● **Exercise requirements**: Could you render all the entries below as a Markdown table with two columns, "Row" for a running line number and "Text" for the line itself? Skip blank lines and leave the pictures out.

● **Dataset excerpts**:
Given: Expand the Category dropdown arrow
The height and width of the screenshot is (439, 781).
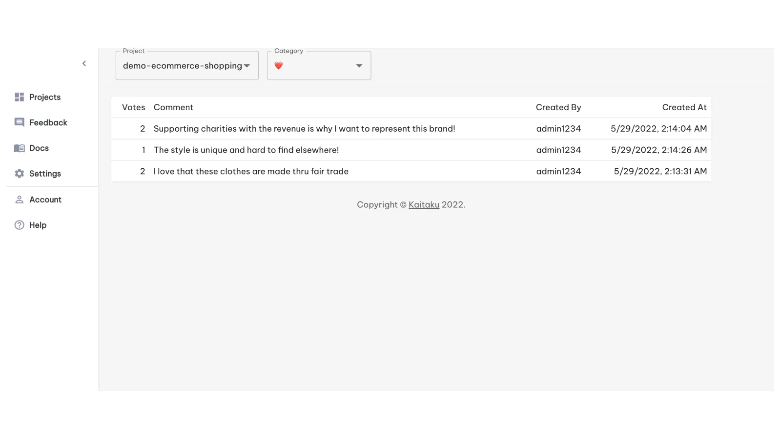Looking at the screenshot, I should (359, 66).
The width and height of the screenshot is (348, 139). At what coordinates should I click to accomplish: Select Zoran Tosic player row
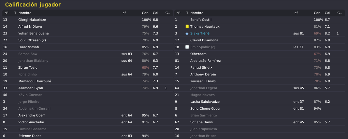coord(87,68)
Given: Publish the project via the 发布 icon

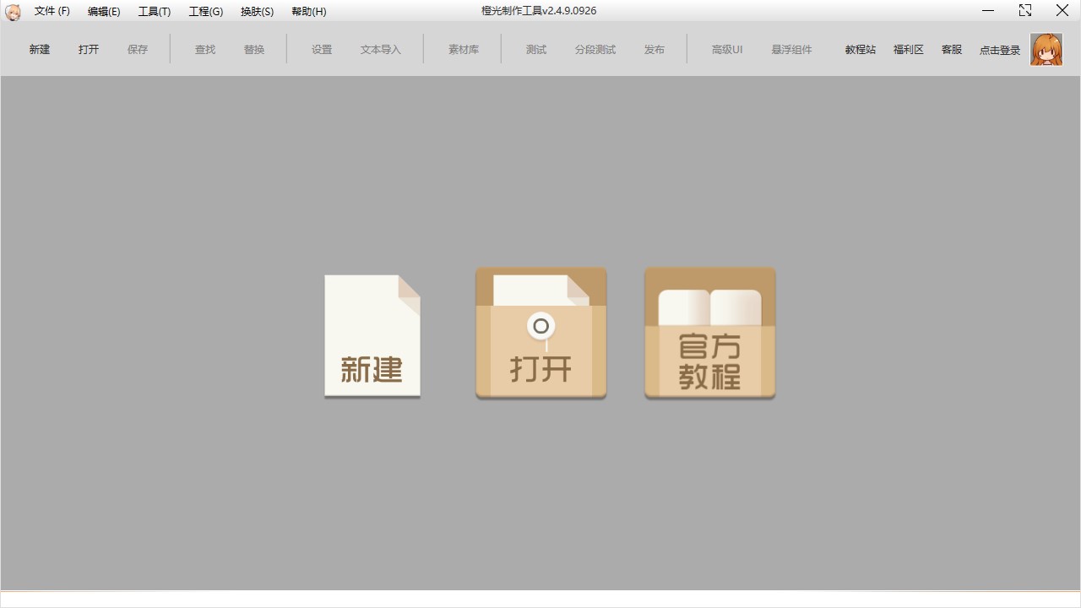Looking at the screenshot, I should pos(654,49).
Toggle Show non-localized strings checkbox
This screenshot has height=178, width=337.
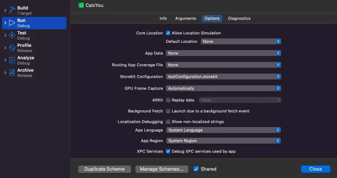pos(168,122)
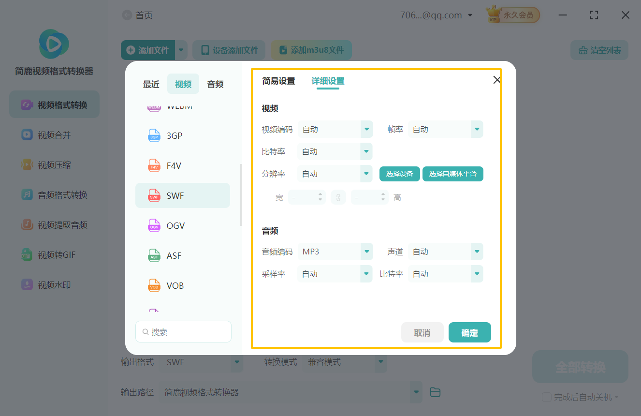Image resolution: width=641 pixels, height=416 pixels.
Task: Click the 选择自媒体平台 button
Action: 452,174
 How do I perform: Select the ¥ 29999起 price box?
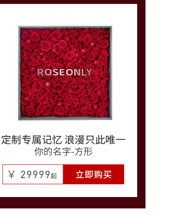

● **Solution for this task**:
| Row | Text |
|---|---|
| 1 | Given: Expand the Category dropdown arrow |
| 2 | The height and width of the screenshot is (439, 781). |
| 3 | Looking at the screenshot, I should (359, 66). |
| 4 | The width and height of the screenshot is (348, 139). At what coordinates should I click to accomplish: Select Zoran Tosic player row |
| 5 | coord(87,68) |
| 6 | Given: Publish the project via the 发布 icon |
| 7 | Looking at the screenshot, I should pos(654,49). |
| 8 | Toggle Show non-localized strings checkbox |
| 9 | This screenshot has height=178, width=337. |
| 10 | pos(168,122) |
| 11 | Image resolution: width=641 pixels, height=416 pixels. |
| 12 | Task: Click the 选择自媒体平台 button |
| 13 | Action: 452,174 |
| 14 |  How do I perform: Select the ¥ 29999起 price box? |